Skip to main content

Project description

This project examines how people how people in North East England respond to democratic decline, especially in post-industrial areas like County Durham. It combines interdisciplinary research and local collaboration to rethink and compare democratic practices past and present.

Primary participants

Principal Investigators:
Dr Felix Ringel, Anthropology
felix.ringel@durham.ac.uk

Professor Richard Huzzey, History
richard.w.huzzey@durham.ac.uk 

Visiting IAS Fellows: 
TBC 

Term:
Michaelmas 2027

Back to 'Future Projects'
Share page:

Project Summary

The Futures of Democracy project is motivated by the following empirical question: In times of democratic backsliding and a crisis of political decision making, how do people in England’s North East think about and experiment with different democratic practices, and what can the world learn from that? As in many post-industrial communities, people in County Durham struggle to see what the established political mechanisms do for them. It is exactly in these kinds of places that democracy is put to the test, and its future forms need to be fundamentally reconsidered.   This project aims to do that in both theoretical and applied terms, with a strong interdisciplinary team from Durham University, working in collaboration with local partners from post-industrial communities. Focused historical and ethnographic research projects will be at the core of a broader comparison of past and present forms of democracy and political participation, in the North East and worldwide. This empirical work will be shaped by a genuinely interdisciplinary theoretical and analytical framework, coproduced at the intersection of a wide disciplinary variety of expert knowledge and local experience.

Word and element location data
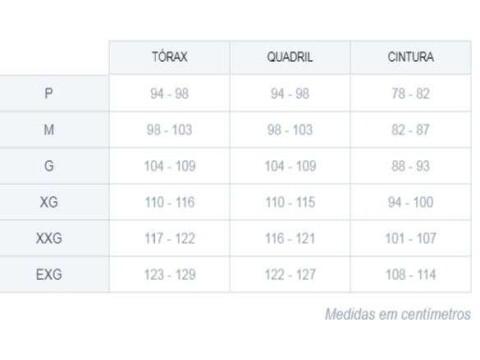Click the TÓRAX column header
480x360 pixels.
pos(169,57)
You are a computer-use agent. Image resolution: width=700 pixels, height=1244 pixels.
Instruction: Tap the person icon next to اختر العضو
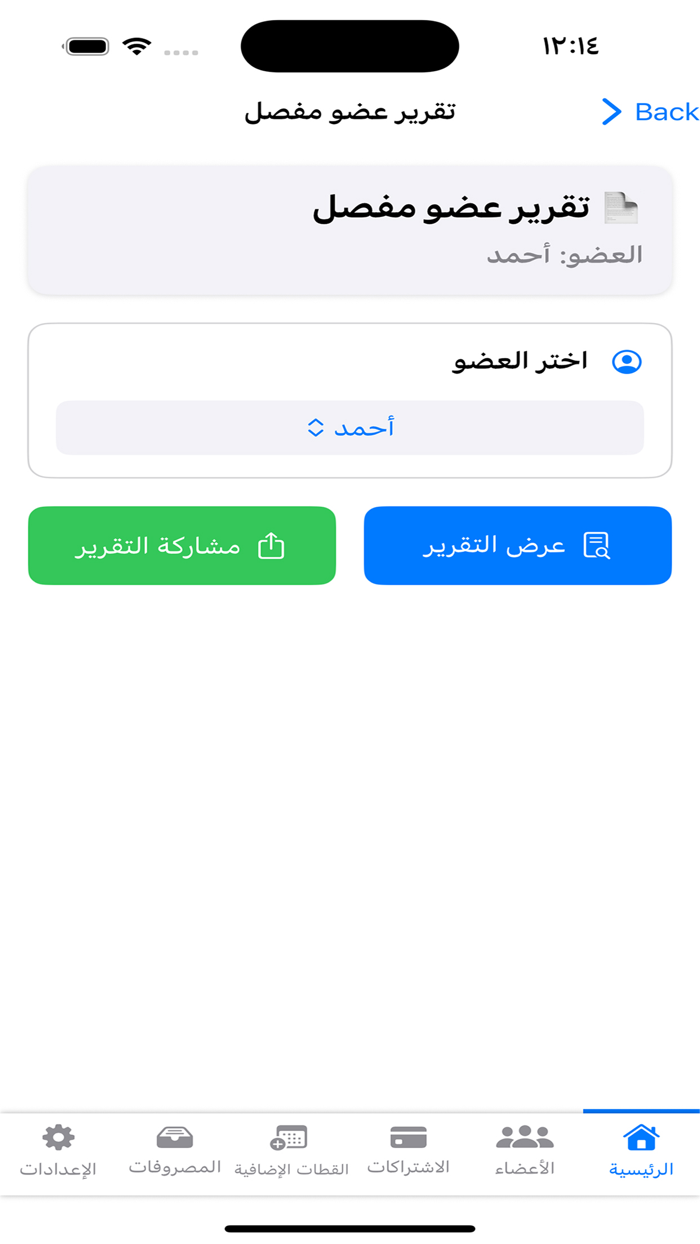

● TASK SET
a) Quote the passage of the Futures of Democracy project description from "Skip to main" through "past and present.".
b) Answer these questions from the Futures of Democracy project description:
(i) Which discipline is listed for Dr Felix Ringel?
(ii) In which term is the project scheduled to take place?
(iii) Which university is the interdisciplinary team from?

● ANSWERS IN ORDER
a)
Skip to main content

Project description

This project examines how people how people in North East England respond to democratic decline, especially in post-industrial areas like County Durham. It combines interdisciplinary research and local collaboration to rethink and compare democratic practices past and present.

b)
(i) Anthropology
(ii) Michaelmas 2027
(iii) Durham University